On Mon, 11 Feb 2002, Tothwolf wrote:

> > > A narrow device will not slow down a wide bus to narrow width. But a
> > > 10 MHz device will slow down a 20 MHz SCSI bus to 10MHz.
> >
> > You're contradicting yourself here. Either that or the semantics of
> > your sentence are confusing :)
>
> SCSI itself is confusing...basically the bus will operate at the fastest
> rate of the slowest device on the bus.

This is simply not the case.

> Original - narrow, 5Mb/s [used by lots of older devices]
> Fast - narrow 10Mb/s [very common]
> Ultra - narrow 20Mb/s [very common]
> Wide - wide, 20Mb/s [common for a short time]
> Ultra-Wide - wide, 40Mb/s [very common]
> Ultra2 - wide, 80Mb/s [never really caught on]
> Ultra160 - wide, 160Mb/s [starting to become common]
> Ultra320 - wide, 320Mb/s [not common yet]

Ok. First of all, it's MB/s, rather than Mb/s. Second, MB/s is not a
good way to describe the bandwidth of the bus for technical reasons. A
fast/wide 20MB/s bus looks *nothing* like an ultra 20MB/s bus. This is so
because fast/wide is a 10MHz 16-bit bus and ultra is a 20MHz 8-bit bus.
Just because they have the same bandwidth doesn't mean anything. An ultra
device will run at 10MB/s on a fast/wide bus and a fast/wide device will
run at 10MB/s on an ultra bus. Both busses are *capable* of 20MB/s. If
you have an ultra device and an ultra/wide device on an ultra/wide bus,
the ultra device will run at 20MB/s and the ultra/wide device will run at
40MB/s *simultaneously* **on the same bus**.

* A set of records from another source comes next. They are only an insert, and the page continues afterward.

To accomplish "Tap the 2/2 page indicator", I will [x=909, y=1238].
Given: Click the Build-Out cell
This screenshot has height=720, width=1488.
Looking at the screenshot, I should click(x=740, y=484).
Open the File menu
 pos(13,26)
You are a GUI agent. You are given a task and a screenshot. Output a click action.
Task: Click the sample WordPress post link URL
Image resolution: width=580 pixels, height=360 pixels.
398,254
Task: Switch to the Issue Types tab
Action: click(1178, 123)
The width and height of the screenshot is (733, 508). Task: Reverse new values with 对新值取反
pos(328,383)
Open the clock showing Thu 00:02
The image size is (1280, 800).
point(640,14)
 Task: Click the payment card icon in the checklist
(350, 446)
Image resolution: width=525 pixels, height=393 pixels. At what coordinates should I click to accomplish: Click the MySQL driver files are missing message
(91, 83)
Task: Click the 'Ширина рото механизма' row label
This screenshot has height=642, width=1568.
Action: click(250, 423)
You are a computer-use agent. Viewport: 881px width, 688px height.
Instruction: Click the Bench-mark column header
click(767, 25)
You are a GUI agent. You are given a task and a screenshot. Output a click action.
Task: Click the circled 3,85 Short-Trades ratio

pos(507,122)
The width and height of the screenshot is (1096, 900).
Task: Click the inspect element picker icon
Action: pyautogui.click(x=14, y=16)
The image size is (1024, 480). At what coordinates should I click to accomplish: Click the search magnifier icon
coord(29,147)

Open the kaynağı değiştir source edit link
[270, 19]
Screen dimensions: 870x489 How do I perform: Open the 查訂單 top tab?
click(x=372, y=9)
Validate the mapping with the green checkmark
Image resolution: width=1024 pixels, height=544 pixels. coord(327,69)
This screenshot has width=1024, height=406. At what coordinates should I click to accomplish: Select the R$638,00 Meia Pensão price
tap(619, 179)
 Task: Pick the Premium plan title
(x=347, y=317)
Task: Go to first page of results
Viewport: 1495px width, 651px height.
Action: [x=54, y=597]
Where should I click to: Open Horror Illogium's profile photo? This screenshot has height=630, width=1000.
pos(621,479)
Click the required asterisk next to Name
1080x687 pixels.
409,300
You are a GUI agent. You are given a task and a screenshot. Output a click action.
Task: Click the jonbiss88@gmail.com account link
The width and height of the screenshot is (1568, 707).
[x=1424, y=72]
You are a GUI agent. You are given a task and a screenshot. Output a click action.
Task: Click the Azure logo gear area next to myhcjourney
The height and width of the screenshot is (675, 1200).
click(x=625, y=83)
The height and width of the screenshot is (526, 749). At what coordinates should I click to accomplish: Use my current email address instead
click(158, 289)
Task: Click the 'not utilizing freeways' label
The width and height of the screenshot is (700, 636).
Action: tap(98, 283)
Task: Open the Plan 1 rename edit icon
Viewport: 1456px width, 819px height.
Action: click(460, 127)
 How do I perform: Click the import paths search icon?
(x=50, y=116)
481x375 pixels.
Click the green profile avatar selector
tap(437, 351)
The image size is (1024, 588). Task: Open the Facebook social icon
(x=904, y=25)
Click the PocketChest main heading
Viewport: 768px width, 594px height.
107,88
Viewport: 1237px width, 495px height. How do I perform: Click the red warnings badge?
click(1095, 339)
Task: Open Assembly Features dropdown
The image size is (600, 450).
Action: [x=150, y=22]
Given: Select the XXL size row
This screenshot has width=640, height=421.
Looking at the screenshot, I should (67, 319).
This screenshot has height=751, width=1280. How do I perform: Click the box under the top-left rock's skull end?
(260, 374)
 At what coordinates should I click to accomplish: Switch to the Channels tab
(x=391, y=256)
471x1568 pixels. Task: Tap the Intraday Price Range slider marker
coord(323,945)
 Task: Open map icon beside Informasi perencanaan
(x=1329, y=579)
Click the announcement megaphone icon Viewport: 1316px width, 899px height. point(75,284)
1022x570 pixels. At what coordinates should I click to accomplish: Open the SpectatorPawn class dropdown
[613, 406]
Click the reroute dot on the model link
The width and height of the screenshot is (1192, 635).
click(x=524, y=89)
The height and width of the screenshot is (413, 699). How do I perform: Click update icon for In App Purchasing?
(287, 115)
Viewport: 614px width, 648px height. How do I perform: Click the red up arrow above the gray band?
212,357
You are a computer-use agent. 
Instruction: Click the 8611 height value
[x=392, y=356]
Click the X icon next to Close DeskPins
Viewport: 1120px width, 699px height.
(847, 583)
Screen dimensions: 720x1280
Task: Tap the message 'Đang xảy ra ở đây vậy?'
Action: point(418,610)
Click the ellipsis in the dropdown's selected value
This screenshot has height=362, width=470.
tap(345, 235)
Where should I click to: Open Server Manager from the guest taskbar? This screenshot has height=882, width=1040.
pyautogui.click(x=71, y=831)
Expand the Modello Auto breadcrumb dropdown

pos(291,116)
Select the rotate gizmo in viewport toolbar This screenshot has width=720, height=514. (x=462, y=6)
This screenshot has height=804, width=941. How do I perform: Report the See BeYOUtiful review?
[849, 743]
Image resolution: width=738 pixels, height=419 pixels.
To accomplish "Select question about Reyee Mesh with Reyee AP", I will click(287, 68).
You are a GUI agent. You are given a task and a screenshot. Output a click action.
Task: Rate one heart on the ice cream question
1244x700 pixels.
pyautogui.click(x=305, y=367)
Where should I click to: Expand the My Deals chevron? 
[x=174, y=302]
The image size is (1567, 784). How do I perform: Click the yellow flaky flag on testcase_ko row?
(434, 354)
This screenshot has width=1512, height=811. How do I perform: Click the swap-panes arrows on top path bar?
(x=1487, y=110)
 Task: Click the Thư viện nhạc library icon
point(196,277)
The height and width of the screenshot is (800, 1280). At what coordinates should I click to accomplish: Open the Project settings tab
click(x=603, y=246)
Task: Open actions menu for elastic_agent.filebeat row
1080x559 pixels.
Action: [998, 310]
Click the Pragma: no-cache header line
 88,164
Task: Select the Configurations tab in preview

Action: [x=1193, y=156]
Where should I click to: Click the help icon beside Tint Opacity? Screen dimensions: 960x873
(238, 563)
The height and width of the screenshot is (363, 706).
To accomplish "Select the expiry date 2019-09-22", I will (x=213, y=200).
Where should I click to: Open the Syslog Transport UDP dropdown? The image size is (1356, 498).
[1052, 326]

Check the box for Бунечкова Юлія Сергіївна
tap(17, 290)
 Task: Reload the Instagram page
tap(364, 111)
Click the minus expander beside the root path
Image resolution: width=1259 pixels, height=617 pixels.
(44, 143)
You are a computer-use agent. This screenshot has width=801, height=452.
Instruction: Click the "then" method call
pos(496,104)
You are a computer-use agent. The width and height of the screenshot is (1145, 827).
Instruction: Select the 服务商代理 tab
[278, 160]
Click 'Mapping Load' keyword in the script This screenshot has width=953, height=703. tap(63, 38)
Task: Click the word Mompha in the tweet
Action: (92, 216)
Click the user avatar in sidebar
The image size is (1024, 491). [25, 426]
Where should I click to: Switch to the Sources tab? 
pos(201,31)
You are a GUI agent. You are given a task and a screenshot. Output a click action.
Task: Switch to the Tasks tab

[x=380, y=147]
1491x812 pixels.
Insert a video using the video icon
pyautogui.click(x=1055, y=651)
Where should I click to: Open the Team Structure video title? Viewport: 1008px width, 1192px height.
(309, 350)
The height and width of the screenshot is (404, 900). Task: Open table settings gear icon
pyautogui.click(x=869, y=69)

> (info from memory, might be incomplete, inaccurate, etc, etc)
>
> There are also Differential versions of Fast, Ultra, Wide, and Ultra-Wide.
> These use a "high voltage" (+-12VDC IIRC) signaling that is *NOT*
> compatible with standard devices. You will literally fry any non HVD
> devices if you connect a HVD drive to the same bus. Ultra2 and newer have
> a Low Voltage Differential bus, I'm not sure if there is a HVD
> specification for those.

Signalling voltages are irrelevant to this discussion.